→ EXERCISE INSTRUCTIONS:
Pull each line containing "every" out of the data and copy it.

### GIVEN RECORDS ###

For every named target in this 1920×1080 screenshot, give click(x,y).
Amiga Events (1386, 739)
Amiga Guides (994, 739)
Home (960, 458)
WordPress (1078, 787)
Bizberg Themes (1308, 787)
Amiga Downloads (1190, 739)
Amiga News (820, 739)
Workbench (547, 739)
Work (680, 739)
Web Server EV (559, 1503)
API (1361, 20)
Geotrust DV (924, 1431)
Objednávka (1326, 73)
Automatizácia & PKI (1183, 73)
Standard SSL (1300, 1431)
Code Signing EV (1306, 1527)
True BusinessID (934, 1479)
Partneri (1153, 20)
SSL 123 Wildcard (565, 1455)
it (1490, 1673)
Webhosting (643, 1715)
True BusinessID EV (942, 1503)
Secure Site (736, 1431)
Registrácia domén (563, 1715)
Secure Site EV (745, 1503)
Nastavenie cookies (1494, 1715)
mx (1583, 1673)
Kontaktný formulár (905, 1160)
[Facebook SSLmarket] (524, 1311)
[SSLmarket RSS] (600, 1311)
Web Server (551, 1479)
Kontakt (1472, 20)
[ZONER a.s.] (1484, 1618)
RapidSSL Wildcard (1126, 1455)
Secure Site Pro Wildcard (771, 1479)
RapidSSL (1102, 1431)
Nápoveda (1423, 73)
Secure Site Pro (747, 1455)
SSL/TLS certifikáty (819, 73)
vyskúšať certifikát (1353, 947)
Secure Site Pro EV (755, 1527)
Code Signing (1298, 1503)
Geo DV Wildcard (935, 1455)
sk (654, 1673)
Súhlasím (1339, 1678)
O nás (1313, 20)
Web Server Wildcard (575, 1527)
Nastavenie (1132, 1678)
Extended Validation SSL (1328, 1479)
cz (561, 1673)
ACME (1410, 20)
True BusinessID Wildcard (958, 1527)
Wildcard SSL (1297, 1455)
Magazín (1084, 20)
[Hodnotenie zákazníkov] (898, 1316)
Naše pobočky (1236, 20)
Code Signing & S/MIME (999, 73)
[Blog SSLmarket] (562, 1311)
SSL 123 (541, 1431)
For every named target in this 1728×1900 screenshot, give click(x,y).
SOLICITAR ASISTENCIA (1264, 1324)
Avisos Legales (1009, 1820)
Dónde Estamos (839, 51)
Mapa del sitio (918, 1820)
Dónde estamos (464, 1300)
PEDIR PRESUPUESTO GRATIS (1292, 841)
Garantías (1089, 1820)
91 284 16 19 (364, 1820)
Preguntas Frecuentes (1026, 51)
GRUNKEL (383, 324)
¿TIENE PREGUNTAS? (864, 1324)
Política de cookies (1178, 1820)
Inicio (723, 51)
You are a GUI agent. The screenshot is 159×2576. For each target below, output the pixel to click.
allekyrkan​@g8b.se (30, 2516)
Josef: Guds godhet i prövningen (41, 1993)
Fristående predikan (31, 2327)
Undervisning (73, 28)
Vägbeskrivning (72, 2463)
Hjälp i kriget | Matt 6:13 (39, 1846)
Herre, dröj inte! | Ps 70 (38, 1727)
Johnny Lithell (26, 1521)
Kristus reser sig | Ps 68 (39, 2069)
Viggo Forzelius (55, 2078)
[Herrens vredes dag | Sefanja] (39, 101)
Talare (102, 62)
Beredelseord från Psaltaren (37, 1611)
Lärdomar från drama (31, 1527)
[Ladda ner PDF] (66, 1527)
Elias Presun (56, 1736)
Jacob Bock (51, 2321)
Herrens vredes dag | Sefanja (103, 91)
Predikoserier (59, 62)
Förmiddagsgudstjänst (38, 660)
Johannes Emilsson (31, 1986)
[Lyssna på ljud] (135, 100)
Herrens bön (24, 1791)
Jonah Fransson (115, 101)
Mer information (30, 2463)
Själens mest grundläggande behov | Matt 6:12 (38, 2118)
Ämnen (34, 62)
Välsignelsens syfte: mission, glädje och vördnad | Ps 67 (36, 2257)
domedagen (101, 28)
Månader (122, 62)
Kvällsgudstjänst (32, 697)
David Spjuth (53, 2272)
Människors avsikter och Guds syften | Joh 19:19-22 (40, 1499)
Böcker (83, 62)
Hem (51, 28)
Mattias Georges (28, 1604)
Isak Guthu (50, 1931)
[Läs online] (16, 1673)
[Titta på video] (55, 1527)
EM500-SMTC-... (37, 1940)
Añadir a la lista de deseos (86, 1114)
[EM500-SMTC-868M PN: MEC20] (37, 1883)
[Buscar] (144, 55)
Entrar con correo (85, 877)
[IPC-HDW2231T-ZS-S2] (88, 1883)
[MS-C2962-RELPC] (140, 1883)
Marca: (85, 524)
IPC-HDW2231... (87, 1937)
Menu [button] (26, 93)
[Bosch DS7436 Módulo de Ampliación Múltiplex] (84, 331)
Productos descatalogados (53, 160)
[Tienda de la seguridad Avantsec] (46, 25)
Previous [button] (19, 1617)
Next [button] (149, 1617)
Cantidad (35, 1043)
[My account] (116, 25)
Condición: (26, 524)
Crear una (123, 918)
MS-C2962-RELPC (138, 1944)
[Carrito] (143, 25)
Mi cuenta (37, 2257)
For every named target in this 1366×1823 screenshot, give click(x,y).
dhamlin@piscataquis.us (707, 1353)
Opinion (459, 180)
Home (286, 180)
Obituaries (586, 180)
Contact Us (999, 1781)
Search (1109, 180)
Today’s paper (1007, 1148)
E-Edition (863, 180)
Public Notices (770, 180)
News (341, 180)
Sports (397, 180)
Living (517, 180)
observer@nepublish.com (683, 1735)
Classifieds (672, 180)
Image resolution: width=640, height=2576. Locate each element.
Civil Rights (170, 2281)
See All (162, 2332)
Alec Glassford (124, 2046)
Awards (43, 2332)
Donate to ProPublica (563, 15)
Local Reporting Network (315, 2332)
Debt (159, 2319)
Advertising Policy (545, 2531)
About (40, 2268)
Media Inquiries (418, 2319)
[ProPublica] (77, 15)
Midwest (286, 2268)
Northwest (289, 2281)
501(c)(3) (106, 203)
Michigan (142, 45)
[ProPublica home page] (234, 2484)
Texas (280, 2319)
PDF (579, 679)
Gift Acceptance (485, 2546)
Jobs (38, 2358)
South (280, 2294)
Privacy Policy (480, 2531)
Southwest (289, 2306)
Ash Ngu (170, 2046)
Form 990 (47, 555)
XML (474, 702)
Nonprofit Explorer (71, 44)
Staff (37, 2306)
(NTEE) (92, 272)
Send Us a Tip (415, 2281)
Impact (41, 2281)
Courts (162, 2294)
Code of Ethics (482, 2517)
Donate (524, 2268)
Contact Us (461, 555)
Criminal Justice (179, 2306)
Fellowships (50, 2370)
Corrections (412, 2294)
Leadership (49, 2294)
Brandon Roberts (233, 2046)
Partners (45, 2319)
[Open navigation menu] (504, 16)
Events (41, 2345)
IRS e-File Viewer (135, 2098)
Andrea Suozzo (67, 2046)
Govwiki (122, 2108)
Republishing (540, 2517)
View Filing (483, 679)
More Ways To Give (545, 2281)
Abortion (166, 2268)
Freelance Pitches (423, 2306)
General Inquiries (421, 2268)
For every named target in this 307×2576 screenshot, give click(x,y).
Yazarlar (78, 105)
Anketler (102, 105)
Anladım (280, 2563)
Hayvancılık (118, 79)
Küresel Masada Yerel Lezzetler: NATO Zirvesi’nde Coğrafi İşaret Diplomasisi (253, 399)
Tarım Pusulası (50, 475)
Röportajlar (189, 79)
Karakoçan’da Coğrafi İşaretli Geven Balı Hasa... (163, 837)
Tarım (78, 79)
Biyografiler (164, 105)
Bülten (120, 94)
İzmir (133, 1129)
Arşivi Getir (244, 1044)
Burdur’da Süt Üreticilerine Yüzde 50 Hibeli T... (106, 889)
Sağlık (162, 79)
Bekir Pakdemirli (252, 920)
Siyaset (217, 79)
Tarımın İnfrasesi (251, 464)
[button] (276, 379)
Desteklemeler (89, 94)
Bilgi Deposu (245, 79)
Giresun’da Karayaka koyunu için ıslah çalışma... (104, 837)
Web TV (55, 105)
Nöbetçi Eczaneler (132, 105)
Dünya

###

→ ANSWER FOR THIS EXERCISE:
For every named target in this 1920×1080 screenshot, give click(x,y).
For every named target in this 1728×1900 screenshot, give click(x,y).
For every named target in this 1366×1823 screenshot, give click(x,y).
For every named target in this 307×2576 screenshot, give click(x,y).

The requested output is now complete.